Flip or Flop Atlanta is a television series that originally aired on HGTV hosted by real estate agents Ken and Anita Corsini. It is a spin-off of the HGTV series Flip or Flop. It premiered on July 20, 2017 and was filmed in the Atlanta, Georgia area. On August 21, 2017, HGTV announced Flip or Flop Atlanta would be renewed for a second season, with 14 episodes, which premiered on September 13, 2018. On August 16, 2019, the Atlanta Journal-Constitution reported the show was canceled.

Premise
On March 1, 2017, HGTV announced that Flip or Flop would expand to Atlanta, Georgia. The shows will feature a new couple, Ken and Anita Corsini, flipping houses in the Atlanta, Georgia area. The Corsinis have the same roles and functions that Tarek and Christina had held previously.
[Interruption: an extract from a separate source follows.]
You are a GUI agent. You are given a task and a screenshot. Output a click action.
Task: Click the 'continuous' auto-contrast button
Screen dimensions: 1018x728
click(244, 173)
A pilot episode called Flipping the South aired on HGTV in May 2016. HGTV rebranded the show as part of an expansion of the Flip or Flop franchise.

Hosts

Ken Corsini is a full-time real estate investor who lives in the suburbs of Atlanta with his wife Anita and their three children. He founded Georgia Residential Partners in 2005 and since that time has bought and sold over 500 properties.

Ken Corsini has a bachelor's degree in risk management from the University of Georgia as well as a master's degree in residential development from Georgia Tech.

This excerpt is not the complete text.